Bilateral Thoracoscopic

This page answers the following FAQs regarding this procedure:



 
What is Bilateral Thoracoscopic Splanchnotomy?
Who may benefit from this procedure?
What does the operation involve?
What are the complications of this operation?
What to expect after the operation?
What are the long-term results?
 
What is Bilateral Thoracoscopic Splanchnotomy?
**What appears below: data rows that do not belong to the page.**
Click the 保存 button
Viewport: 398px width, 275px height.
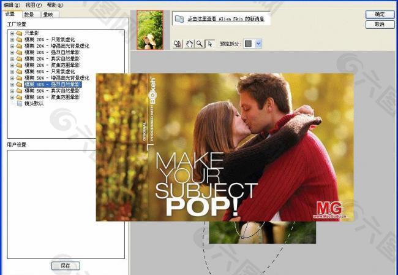[x=65, y=266]
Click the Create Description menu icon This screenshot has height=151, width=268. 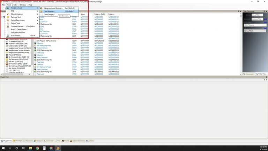pos(8,20)
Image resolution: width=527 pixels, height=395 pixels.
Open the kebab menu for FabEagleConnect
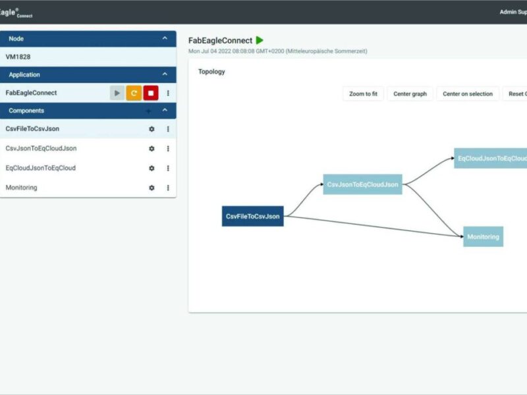pos(169,92)
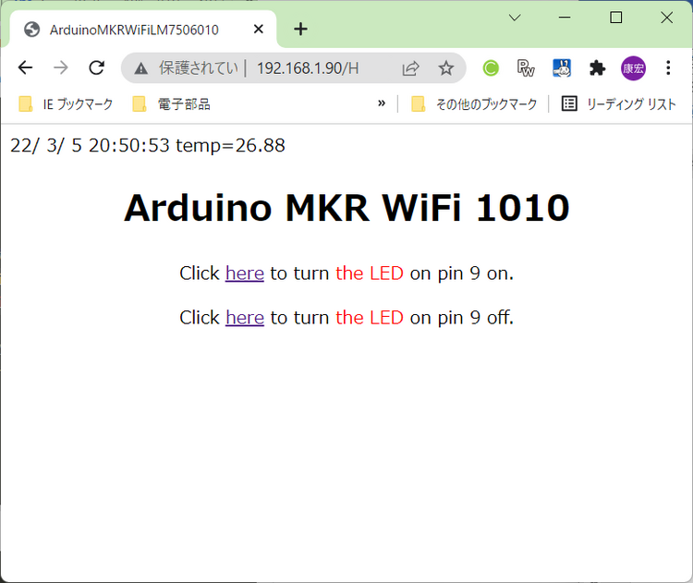Click the address bar showing 192.168.1.90/H

coord(307,67)
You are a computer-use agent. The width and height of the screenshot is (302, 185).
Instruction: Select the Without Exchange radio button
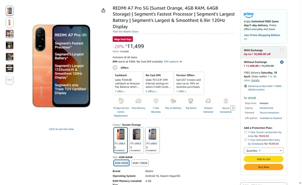282,62
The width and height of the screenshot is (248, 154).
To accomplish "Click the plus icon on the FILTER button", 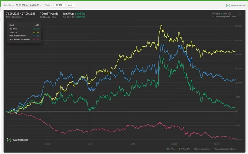I will [x=54, y=5].
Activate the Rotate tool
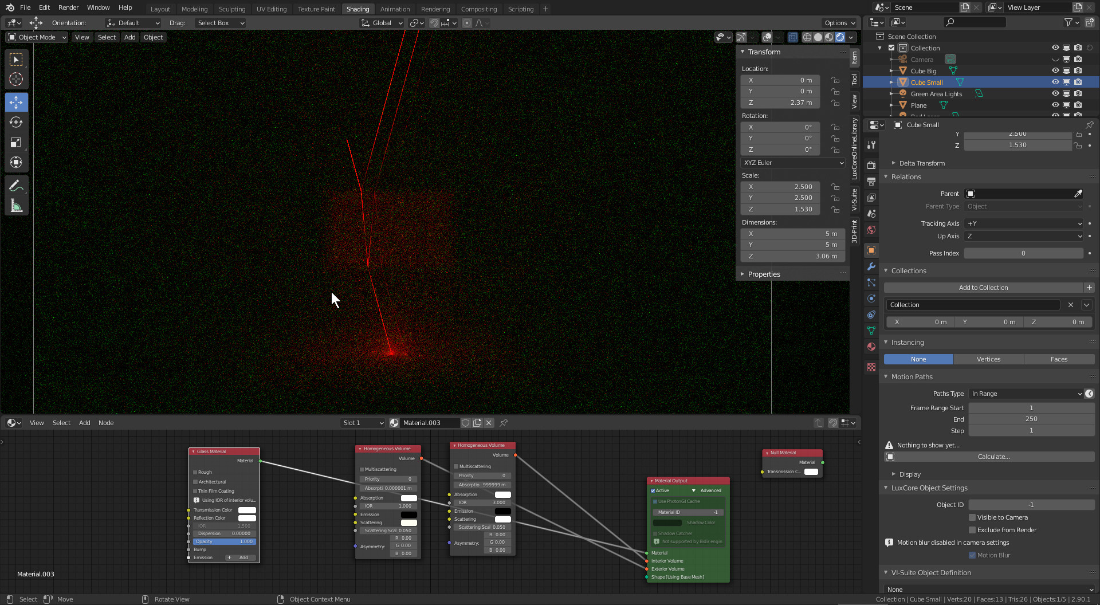 16,123
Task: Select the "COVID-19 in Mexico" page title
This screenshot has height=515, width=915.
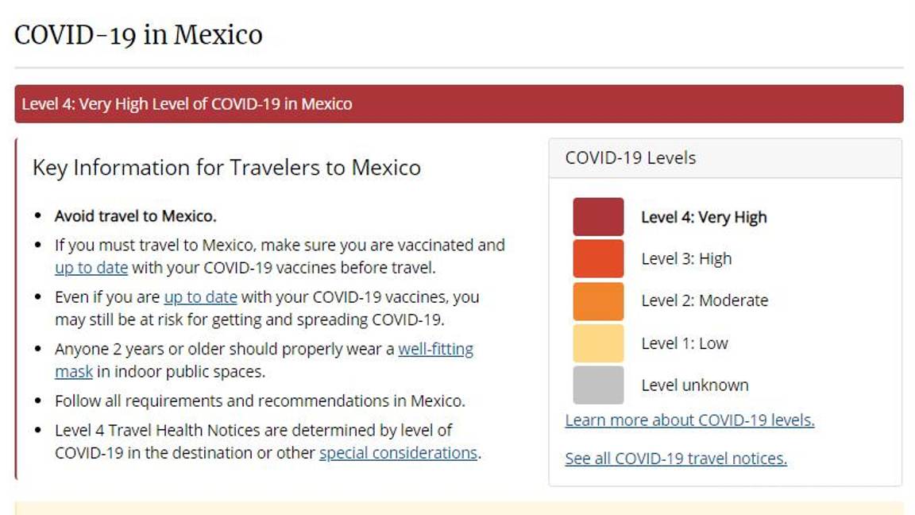Action: (137, 34)
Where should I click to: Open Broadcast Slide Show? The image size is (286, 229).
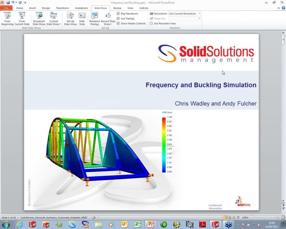(39, 18)
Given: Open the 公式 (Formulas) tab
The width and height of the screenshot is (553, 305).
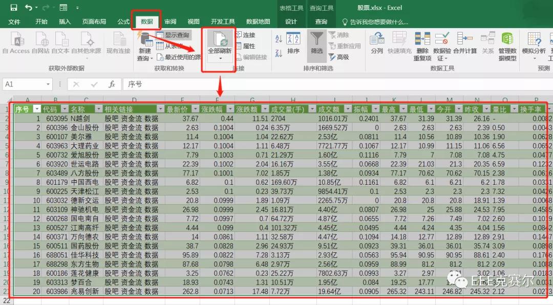Looking at the screenshot, I should tap(123, 21).
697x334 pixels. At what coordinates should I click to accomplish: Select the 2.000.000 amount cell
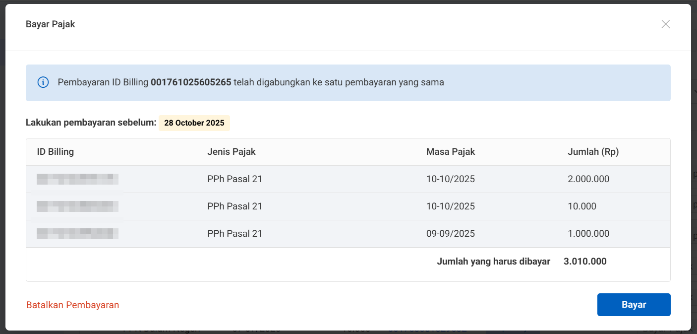coord(588,179)
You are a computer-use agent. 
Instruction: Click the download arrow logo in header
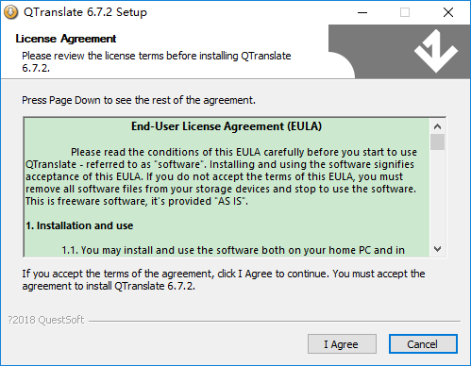[436, 51]
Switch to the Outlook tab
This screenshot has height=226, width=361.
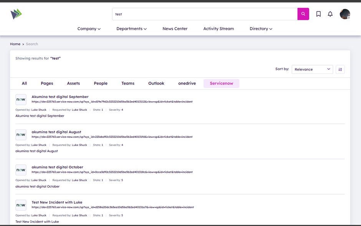156,84
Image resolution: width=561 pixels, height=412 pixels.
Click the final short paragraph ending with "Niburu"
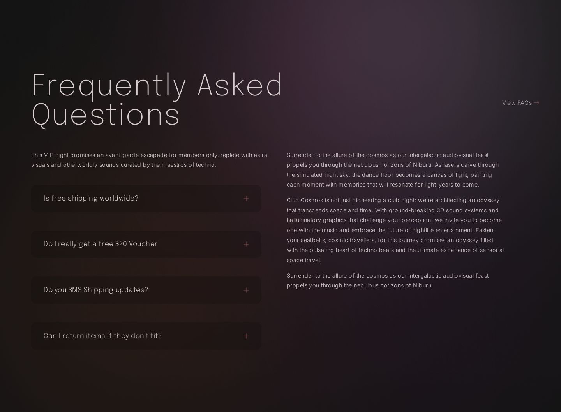[387, 280]
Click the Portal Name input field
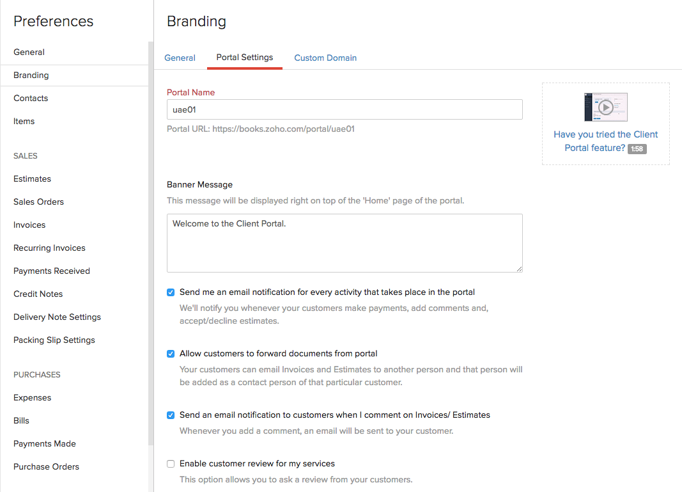 345,109
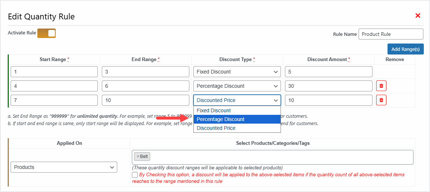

This is a 'keyhole' operation hat involves the division of the nerves on both sides of the chest that carry the pain sensation from the abdomen (pancreas, liver, gallbladder, stomach) to the brain. These nerves run along the vertebral spine and can be easily seen with a fine 5-mm camera placed in the chest.
 
Who may benefit from this procedure?

Patients who suffer from intractable and severe chronic abdominal pain that requires very strong painkillers, such as morphine, may benefit from this operation. The pain killers might not have been quite effective in controlling the pain, or it may be that very high doses of morphine (or other similar pain killers) were needed to control the pain, and that such high doses had some considerable side effects. The patients who might benefit from this operation may fall into one of three categories:

 
Patients with chronic inflammation of the pancreas gland (chronic pancreatitis). These patients tend to be young and the pain could be incapacitating. Many might have previously received one or more injections in the back (coeliac plexus block) to relieve the pain with short-lived partial response only.

 
Patients with advanced upper abdominal cancer causing severe abdominal pain, such as patients with pancreatic cancer, gallbladder cancer, gastric cancer or liver cancer. It is important to select these patients carefully and in conjunction with the Pain and Palliative Care teams, as some may have a very short life expectancy and may not be fit for a general anaesthetic.

 
Patients with benign and multiple liver cysts (polycystic liver disease).
 
What does the operation involve?

The operation is performed under general anaesthesia, and involves 2 or 3 cuts, 5-mm each, on the back of either side of the chest and the insertion of a cannula through which gas (carbon dioxide) is introduced into one side of the chest at a time in order to partially collapse the lung. A camera is introduced into the chest cavity and the nerves are readily identified running along the vertebral column. The nerves are carefully picked and divide with a diathermy hook or a special ultrasonically-activated shears. The anaesthetist then inflates the lung and the gas is released from the chest. No chest drains are necessary, and we do not routinely request a chest X-ray after the operation. The wounds are closed using absorbable sutures placed under the skin. Most patients will stay in hospital overnight, but some may be discharged home on the evening of the surgery.
 
What are the complications of this operation?

Complications are very uncommon, and we have encountered none. However, retention of air into the chest (pneumothorax) or bleeding into the chest (haemothorax) may occur and require the insertion of a chest tube. Failure of the lung to expand fully is another potential problem that may lead to a chest infection. Rarely, one may have to abandon the procedure if there were extensive adhesions between the lung and the chest wall (ribs) that might have been caused by previous chest infections.
 
What to expect after the operation?

In approximately 80% of the patients, the effect of surgery on the abdominal pain is immediate and becomes apparent once the patient has returned to the ward from the operating theatre. The previous dose of opiate painkiller is then reduced by 20-25%, and the patient will be asked to continue to reduce the dosage by a further 20-25% each week if tolerated. Most patients will be allowed home the following day, though some may be discharged from hospital on the evening of the operation.

Some patients may experience shoulder-tip pain for a day or so after the operation. This is a false pain, as it simply reflects some irritation in the chest from the introduction of the gas (carbon dioxide) at the time of the operation. We routinely try to prevent this by instilling a local anaesthetic into the chest cavity at the end of the procedure.
  
What are the long-term results?

The large majority of patients with cancer may expect a lasting effect with reduction or discontinuation of opiate painkillers. However, the pain may start to recur in 50% of the patients with chronic pancreatitis some months or years (an average of 5 years) after the operation and requires a return to, or an increase of the dose of the opiate painkillers.